Use the existing fakes:

  • a recording CommandRunner for argv assertions;
  • a fake Clock for timing;
  • an http.RoundTripper test transport for API calls;
  • a per-provider test client where the provider has a typed SDK.

Run at least:

go test -count=1 ./internal/cli ./internal/providers/...
go test -race ./...
go vet ./...
scripts/check-docs.sh

Add a live smoke only when the provider can be exercised cheaply with explicit credentials. Wire it into scripts/live-smoke.sh so it runs in the same place as the others.

#Step 10. Document The Provider

Three doc surfaces care about a new provider:

  • docs/providers/<name>.md — one page in the provider reference. Use the
  • existing pages as a template: target matrix, config keys, env vars, sync behavior, expected failures.

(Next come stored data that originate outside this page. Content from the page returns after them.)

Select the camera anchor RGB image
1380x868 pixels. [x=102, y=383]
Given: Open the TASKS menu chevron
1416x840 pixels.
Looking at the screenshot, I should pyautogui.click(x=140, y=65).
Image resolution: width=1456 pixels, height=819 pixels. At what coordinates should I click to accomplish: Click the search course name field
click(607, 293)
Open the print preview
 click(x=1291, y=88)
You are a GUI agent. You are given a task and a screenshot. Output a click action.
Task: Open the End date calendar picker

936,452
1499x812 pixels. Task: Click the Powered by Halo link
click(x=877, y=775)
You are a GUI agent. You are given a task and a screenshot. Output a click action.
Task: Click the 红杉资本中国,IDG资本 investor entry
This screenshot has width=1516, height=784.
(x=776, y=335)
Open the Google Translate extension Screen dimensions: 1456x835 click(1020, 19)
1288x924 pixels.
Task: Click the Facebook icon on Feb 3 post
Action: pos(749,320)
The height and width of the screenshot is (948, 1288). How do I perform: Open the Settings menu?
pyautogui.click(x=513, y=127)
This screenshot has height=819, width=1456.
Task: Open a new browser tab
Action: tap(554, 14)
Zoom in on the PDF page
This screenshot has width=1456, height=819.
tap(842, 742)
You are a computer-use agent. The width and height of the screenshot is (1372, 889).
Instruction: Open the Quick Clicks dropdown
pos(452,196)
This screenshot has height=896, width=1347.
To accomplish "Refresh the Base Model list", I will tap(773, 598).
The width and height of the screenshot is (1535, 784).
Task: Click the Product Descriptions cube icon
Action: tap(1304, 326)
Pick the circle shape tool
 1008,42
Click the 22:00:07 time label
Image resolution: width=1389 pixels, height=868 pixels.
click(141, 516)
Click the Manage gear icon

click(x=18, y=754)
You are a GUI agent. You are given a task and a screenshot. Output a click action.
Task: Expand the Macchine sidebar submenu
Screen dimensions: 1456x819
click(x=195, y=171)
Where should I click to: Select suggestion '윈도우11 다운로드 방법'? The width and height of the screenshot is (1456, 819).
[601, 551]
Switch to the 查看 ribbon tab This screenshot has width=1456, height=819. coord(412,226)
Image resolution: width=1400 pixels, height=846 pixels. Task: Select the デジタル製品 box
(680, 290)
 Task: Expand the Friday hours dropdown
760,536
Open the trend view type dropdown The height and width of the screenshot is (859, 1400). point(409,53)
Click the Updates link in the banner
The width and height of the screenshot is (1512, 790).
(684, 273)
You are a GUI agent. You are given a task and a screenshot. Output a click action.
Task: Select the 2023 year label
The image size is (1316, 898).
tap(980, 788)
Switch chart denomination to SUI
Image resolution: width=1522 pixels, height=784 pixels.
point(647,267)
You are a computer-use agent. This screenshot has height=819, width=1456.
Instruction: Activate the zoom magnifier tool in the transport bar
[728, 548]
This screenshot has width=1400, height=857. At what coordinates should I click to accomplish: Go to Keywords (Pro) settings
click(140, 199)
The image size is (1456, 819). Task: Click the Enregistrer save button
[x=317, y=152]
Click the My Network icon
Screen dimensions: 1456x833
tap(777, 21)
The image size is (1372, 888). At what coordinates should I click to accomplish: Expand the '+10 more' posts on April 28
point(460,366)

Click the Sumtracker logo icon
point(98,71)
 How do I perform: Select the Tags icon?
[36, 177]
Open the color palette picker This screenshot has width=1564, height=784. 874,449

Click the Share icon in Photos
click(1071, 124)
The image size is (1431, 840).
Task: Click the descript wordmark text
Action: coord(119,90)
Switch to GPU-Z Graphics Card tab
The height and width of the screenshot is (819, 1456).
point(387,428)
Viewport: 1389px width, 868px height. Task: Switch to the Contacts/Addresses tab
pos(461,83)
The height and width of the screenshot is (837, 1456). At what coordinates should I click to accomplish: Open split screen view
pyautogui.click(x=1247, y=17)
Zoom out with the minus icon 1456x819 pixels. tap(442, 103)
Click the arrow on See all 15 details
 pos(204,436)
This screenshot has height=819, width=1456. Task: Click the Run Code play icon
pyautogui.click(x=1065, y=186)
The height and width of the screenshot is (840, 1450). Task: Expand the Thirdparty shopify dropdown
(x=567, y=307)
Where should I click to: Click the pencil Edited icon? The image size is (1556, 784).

  • docs/features/<name>.md — a feature page when the provider has interesting
  • semantics worth a separate read (capacity fallback, sandbox lifecycle, workflow integration). Skip it when the reference page already covers it.

  • docs/source-map.md — add the new package paths under "Providers And Runner
  • Bootstrap" so the source map keeps tracking implementation truth.

Also add the provider to:

  • docs/providers/provider-metadata.json, including selection, lifecycle,
  • cleanup, and caveat metadata;

  • the index in docs/features/README.md if you added a feature page;
  • the related-doc lists at the bottom of any pages you cross-link from.

Run node scripts/generate-provider-matrix.mjs to regenerate the provider decision matrix in docs/providers/README.md; do not edit the generated table by hand. Then run scripts/check-docs.sh before pushing — it builds the CLI, validates the provider metadata and command/help surface, checks every internal link, and rebuilds the docs site.

#Step 11. Ship The PR

A reviewable provider PR includes:

  • a folder under internal/providers/<name> with provider.go, backend.go,
  • helpers, and tests;

  • registration in internal/providers/all/all.go;
  • doc pages in docs/providers/<name>.md and (optionally)
  • docs/features/<name>.md;

  • index updates in docs/providers/README.md, docs/features/README.md, and
  • docs/source-map.md;

  • tests that pass without live credentials;
  • a CHANGELOG entry under Unreleased describing the new provider.

Keep the diff focused. If you find yourself touching run.go, repo.go, coordinator.go, or provider_backend.go, stop and check whether the change is really provider-specific or whether it should be a shared helper landed in a separate PR.

#External Process Plugins

External provider plugins are not implemented yet. Do not add a provider that depends on an undocumented stdio protocol. The intended direction is:

  • a built-in Go provider package configures and launches the external process;
  • the process speaks JSON over stdio for capabilities, acquire, resolve, list,
  • release, touch, run, status, and stop;

  • the Go side adapts that to an SSH lease or delegated run backend;
  • core commands still own list/status rendering and SSH workflows where the
  • provider exposes them.

When that protocol exists, a plugin will look like a normal registered provider to the rest of Crabbox.